Alternative: Simple Local Container

Use this path when you want a quick local test without Compose. It still uses the published GHCR image.

mkdir -p boxbox
cd boxbox

cat > config.yaml <<'EOF'
port: 80
host: "0.0.0.0"
jwt_secret: "replace-this-with-a-long-random-secret"
mount_points:
  - name: "home"
    path: "/home/user"
    read_only: false
EOF

docker pull ghcr.io/jr4dh3y/boxbox:latest

docker run -d \
  --name boxbox \
  -p 8080:80 \
  -e FM_JWT_SECRET="$(openssl rand -base64 32)" \
  -e FM_USERS_admin="replace-this-password" \
  -v "$PWD/config.yaml:/app/config.yaml:ro" \
  -v "$HOME:/home/user" \
  -v boxbox-data:/data \
  -v boxbox-temp:/tmp/filemanager \
  ghcr.io/jr4dh3y/boxbox:latest

Open http://localhost:8080 and sign in as admin with the password you set in FM_USERS_admin.

Alternative: Local Source Builds

Cloning the repository is supported, but it is not the preferred deployment method. Use this path only when you want to build the image from source instead of pulling the published GHCR image.

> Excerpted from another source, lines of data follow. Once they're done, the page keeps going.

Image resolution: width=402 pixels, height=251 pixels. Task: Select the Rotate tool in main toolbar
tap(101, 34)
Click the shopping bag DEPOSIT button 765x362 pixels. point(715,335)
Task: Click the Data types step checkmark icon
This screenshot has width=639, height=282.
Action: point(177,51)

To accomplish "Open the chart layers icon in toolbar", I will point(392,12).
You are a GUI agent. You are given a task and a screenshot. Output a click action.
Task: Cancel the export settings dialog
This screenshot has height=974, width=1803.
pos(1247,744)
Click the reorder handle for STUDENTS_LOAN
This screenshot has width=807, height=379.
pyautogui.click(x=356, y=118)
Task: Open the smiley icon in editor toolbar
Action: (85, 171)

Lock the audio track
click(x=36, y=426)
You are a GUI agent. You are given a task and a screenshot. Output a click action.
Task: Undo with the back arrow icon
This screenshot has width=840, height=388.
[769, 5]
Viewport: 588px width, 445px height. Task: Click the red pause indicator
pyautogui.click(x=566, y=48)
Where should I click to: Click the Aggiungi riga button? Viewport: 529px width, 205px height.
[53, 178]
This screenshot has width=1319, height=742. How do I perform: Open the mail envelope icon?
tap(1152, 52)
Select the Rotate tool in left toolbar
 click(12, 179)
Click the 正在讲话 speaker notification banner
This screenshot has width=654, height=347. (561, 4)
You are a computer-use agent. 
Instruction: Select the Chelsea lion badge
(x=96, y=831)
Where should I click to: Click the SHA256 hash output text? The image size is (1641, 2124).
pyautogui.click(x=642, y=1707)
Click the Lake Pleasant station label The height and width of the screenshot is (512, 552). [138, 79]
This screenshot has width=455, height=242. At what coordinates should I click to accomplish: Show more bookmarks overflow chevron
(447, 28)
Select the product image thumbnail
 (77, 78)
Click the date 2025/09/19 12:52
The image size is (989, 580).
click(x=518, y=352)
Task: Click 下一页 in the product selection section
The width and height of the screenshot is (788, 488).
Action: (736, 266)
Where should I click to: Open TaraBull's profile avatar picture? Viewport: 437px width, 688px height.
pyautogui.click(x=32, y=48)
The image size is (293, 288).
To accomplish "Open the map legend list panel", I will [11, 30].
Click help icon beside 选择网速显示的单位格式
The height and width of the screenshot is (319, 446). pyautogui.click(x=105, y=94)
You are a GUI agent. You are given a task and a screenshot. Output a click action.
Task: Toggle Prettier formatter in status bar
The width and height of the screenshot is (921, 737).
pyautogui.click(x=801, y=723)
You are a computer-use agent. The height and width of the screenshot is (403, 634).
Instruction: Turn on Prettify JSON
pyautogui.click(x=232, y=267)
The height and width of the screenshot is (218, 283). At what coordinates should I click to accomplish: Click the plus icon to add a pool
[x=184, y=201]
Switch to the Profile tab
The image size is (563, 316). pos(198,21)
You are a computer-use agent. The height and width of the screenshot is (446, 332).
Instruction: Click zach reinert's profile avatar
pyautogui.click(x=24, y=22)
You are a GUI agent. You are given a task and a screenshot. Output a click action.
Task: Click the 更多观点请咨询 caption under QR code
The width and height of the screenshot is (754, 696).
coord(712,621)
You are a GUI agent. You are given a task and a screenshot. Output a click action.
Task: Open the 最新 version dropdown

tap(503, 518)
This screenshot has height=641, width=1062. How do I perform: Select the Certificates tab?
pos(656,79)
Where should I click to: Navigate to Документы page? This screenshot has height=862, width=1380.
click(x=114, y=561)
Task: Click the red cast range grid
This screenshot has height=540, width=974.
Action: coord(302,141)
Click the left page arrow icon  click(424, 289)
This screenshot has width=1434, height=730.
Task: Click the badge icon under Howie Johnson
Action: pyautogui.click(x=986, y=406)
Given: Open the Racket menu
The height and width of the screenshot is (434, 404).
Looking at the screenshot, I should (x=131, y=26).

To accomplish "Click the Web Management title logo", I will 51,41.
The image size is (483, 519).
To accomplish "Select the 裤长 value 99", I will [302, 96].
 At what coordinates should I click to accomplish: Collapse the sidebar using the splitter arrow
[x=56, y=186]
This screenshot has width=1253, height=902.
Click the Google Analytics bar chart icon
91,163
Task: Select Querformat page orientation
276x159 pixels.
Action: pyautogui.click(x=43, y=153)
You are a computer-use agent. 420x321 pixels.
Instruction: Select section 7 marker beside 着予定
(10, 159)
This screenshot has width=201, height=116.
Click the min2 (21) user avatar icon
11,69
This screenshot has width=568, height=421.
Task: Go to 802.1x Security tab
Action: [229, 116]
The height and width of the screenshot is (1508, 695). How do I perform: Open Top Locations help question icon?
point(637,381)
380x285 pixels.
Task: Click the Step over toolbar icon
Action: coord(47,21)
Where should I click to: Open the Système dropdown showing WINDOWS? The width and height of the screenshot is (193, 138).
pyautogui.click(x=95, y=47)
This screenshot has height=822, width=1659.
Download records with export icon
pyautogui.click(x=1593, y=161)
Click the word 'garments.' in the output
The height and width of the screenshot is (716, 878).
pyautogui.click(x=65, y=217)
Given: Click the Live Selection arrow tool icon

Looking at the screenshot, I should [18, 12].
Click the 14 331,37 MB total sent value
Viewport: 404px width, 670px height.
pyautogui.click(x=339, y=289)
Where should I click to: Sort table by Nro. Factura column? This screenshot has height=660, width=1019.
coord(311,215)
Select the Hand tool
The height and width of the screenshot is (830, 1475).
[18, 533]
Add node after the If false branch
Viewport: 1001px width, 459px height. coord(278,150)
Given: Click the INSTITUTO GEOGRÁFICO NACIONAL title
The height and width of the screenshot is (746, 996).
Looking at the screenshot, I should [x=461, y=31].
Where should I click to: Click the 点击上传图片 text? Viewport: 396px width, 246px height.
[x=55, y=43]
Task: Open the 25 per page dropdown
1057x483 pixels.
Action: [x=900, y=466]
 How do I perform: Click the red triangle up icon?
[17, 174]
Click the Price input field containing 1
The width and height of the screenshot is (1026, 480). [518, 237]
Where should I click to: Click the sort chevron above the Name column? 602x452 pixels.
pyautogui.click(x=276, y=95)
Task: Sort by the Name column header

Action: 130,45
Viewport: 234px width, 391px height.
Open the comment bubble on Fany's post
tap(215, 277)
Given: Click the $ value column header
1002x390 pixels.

git clone https://github.com/jR4dh3y/BoxBox.git
cd BoxBox
docker build -t boxbox:local .

For compose, set BOXBOX_IMAGE=boxbox:local in .env, then run docker compose up -d.

Volumes

The default compose file mounts:

Host path Container path Why
./backend/config.yaml /app/config.yaml Runtime configuration.
/media/devmon /media/devmon Auto-discovered removable drives.
/ /host_root Host root browsing. High blast radius.
${HOME_PATH} /home/user User home directory browsing.
filemanager-temp /tmp/filemanager Chunked upload assembly.
filemanager-data /data Persistent app data, including custom drive names.

Use :ro on a volume or read_only: true in config.yaml when a path should never be modified through BoxBox.

Mount Propagation

The compose file uses rslave for host mount paths so new host mounts can appear inside the container. This matters for removable drives and some NAS/rclone mounts.

volumes:
  - /media/devmon:/media/devmon:rslave
  - /:/host_root:rslave

Updating

docker compose pull
docker compose up -d

For local source builds:

git pull
docker build --no-cache -t boxbox:local .
docker compose up -d

For a docker run deployment:

docker pull ghcr.io/jr4dh3y/boxbox:latest
docker stop boxbox
docker rm boxbox
# Re-run the docker run command with the same volumes and env values.

Health and Logs

curl http://localhost:8080/health
docker compose ps
docker compose logs -f filemanager

The health response is:

{"status":"ok"}

Permission Notes

The container runs with a small set of Linux capabilities in compose so it can read and manage a variety of host-owned files without full privileged mode. If a path still returns permission errors, check the host path permissions and consider narrowing BoxBox to directories owned by a consistent user or group.